Source data.

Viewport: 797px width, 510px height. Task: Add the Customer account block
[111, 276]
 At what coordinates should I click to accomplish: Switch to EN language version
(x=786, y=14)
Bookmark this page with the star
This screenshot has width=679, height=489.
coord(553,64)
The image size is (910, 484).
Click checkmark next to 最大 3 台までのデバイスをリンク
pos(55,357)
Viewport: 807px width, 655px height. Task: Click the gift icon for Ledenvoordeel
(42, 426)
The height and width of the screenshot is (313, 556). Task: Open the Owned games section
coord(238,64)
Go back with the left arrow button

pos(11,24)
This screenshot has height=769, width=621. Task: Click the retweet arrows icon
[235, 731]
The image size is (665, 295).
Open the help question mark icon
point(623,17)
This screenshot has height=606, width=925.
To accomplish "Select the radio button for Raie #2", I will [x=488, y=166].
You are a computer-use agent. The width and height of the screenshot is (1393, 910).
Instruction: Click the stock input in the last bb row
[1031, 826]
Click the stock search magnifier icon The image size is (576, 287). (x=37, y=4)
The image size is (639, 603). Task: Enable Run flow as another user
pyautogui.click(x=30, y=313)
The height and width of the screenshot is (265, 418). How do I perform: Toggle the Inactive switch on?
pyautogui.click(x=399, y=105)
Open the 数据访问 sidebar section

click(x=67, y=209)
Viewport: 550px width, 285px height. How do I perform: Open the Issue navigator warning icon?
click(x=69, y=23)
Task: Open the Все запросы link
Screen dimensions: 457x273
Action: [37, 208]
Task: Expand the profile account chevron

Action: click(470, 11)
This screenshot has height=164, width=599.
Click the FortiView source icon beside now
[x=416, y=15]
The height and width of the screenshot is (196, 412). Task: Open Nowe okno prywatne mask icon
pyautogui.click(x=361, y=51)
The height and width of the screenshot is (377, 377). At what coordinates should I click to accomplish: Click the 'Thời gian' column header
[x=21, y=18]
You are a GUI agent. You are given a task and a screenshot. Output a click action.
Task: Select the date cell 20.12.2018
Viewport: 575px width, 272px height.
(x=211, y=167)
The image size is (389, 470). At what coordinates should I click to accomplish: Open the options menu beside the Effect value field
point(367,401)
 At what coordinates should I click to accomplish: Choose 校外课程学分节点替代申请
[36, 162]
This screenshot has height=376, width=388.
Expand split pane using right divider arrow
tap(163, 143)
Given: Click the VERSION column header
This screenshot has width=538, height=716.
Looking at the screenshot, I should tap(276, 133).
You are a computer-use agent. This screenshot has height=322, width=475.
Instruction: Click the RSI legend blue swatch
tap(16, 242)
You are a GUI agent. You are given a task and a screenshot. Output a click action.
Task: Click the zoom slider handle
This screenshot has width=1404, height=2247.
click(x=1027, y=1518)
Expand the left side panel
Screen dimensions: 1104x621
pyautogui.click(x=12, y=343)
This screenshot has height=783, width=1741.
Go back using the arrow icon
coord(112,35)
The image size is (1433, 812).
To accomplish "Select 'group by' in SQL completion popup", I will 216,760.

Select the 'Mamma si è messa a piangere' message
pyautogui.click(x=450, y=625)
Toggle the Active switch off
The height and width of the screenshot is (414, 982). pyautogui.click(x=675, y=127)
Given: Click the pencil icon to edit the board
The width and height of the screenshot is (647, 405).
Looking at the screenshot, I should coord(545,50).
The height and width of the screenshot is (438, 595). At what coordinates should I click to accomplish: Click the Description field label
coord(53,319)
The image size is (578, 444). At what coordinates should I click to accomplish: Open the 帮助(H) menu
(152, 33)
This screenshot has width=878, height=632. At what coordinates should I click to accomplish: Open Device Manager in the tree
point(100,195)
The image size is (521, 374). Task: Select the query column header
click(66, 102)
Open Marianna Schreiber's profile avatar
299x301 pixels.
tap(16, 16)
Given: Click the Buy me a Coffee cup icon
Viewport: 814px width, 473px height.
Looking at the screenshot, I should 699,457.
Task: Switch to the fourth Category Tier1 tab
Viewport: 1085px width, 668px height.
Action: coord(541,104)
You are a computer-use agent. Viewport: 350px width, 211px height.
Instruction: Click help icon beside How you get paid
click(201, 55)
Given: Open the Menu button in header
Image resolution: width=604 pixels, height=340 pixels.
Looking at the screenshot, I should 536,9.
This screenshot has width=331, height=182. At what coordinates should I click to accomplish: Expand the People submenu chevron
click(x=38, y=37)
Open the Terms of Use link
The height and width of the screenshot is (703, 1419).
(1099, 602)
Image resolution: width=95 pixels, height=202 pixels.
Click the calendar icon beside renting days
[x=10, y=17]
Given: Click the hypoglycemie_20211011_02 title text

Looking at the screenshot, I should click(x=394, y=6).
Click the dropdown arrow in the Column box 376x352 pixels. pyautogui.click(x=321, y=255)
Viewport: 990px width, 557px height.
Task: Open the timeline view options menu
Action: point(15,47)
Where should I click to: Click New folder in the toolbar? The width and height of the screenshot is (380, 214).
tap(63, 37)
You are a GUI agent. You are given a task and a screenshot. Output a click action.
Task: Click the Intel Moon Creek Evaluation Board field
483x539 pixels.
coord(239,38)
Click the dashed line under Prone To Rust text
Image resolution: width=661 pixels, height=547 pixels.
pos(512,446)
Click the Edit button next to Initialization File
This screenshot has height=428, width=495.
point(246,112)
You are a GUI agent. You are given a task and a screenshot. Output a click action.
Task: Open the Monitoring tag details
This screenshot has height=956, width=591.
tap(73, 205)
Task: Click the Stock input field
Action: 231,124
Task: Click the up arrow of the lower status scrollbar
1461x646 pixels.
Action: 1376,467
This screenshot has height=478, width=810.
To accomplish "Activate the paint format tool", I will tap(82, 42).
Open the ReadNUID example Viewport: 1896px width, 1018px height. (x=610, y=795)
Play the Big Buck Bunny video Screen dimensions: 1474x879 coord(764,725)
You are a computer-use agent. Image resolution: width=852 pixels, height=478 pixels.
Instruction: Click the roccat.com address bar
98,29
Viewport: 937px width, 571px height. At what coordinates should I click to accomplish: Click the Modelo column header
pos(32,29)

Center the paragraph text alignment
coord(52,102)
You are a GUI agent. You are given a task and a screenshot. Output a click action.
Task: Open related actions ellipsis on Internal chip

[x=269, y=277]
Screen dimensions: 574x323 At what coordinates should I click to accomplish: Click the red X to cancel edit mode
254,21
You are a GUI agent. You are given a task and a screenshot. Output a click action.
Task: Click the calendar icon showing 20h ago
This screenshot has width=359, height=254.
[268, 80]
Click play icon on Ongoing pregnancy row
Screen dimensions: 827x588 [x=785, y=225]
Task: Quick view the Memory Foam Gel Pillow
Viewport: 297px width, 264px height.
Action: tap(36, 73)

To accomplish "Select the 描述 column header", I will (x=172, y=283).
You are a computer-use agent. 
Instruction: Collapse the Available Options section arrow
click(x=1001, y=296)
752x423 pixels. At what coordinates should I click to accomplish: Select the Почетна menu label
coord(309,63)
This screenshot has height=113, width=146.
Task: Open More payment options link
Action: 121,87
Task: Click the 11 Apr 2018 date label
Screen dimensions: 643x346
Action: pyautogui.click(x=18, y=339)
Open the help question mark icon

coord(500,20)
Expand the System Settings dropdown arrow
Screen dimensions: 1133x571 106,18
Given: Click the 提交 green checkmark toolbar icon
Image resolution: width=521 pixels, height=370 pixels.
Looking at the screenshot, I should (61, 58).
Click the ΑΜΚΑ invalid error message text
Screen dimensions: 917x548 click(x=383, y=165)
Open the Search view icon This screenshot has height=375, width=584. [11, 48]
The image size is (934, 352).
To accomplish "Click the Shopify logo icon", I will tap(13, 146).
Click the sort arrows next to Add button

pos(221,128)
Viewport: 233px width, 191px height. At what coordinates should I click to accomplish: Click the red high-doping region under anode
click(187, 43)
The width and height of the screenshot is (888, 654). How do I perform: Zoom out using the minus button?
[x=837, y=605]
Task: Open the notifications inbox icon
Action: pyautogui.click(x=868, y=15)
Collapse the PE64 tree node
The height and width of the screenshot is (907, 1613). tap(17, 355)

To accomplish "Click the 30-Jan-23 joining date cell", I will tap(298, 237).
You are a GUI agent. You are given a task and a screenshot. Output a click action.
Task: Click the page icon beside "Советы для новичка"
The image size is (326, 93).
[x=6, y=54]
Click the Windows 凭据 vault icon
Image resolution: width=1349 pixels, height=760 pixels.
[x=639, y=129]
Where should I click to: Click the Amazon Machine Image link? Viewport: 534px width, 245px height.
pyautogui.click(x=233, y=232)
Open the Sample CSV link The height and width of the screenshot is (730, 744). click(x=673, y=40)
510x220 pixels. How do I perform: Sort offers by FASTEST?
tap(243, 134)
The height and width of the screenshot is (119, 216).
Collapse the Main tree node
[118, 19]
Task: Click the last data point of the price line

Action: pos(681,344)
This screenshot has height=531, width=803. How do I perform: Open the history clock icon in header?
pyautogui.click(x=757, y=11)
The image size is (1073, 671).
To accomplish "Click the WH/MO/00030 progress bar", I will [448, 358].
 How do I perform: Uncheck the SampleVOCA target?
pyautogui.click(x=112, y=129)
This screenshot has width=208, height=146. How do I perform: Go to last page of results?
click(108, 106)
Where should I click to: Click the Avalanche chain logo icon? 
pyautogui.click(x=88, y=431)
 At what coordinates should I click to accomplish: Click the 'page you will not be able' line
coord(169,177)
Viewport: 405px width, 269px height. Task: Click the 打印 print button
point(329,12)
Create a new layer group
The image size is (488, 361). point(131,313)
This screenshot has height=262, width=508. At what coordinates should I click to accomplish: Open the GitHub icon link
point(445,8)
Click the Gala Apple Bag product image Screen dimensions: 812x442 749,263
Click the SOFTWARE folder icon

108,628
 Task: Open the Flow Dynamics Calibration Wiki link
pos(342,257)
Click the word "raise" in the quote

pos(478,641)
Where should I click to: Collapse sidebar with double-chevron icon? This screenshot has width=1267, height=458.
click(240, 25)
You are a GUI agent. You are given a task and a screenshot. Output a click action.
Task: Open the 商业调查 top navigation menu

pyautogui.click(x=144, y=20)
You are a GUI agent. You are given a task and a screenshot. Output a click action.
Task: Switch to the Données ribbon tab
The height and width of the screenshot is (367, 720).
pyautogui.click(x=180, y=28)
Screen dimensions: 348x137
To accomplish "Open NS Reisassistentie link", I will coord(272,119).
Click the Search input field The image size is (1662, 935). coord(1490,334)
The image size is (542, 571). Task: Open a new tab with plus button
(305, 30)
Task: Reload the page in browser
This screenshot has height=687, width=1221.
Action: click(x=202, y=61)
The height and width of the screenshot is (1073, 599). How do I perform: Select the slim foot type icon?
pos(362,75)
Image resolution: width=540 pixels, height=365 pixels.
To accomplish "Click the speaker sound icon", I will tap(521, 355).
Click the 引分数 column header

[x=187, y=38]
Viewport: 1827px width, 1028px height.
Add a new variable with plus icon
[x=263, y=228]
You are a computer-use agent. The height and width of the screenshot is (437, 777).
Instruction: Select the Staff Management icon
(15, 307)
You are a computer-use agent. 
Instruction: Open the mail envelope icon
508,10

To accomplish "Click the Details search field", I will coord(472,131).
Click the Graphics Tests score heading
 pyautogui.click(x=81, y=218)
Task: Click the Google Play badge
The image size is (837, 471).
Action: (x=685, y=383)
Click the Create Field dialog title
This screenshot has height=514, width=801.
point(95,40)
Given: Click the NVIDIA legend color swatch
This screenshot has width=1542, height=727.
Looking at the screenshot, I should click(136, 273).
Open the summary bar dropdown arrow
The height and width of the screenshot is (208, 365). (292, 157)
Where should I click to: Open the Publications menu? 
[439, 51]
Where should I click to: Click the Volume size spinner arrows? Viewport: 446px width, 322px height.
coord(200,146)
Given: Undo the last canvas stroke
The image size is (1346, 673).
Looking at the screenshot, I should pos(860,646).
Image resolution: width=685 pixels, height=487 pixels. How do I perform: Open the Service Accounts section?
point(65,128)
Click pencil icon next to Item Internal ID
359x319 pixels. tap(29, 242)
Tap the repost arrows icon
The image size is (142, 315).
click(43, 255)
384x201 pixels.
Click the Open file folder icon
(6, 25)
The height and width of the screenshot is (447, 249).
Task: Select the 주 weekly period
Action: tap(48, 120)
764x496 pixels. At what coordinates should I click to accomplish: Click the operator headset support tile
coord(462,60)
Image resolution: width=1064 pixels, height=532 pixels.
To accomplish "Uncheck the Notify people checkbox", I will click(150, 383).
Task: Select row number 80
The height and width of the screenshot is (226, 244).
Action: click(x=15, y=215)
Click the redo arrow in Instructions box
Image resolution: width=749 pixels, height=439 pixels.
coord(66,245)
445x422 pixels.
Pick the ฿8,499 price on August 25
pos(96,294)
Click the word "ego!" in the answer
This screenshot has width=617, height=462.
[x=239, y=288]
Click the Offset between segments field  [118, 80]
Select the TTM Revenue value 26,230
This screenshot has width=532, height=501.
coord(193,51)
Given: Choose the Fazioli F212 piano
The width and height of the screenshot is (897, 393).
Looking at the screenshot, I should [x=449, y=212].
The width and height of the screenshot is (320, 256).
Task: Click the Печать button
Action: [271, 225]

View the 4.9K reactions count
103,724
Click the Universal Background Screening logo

The problem.
From the records above, repeat exactly the lines from the one with "Add a new variable with plus icon" through the one with "Task: Click the Google Play badge", both included.

Answer to this problem.
Add a new variable with plus icon
[x=263, y=228]
You are a computer-use agent. The height and width of the screenshot is (437, 777).
Instruction: Select the Staff Management icon
(15, 307)
You are a computer-use agent. 
Instruction: Open the mail envelope icon
508,10

To accomplish "Click the Details search field", I will coord(472,131).
Click the Graphics Tests score heading
 pyautogui.click(x=81, y=218)
Task: Click the Google Play badge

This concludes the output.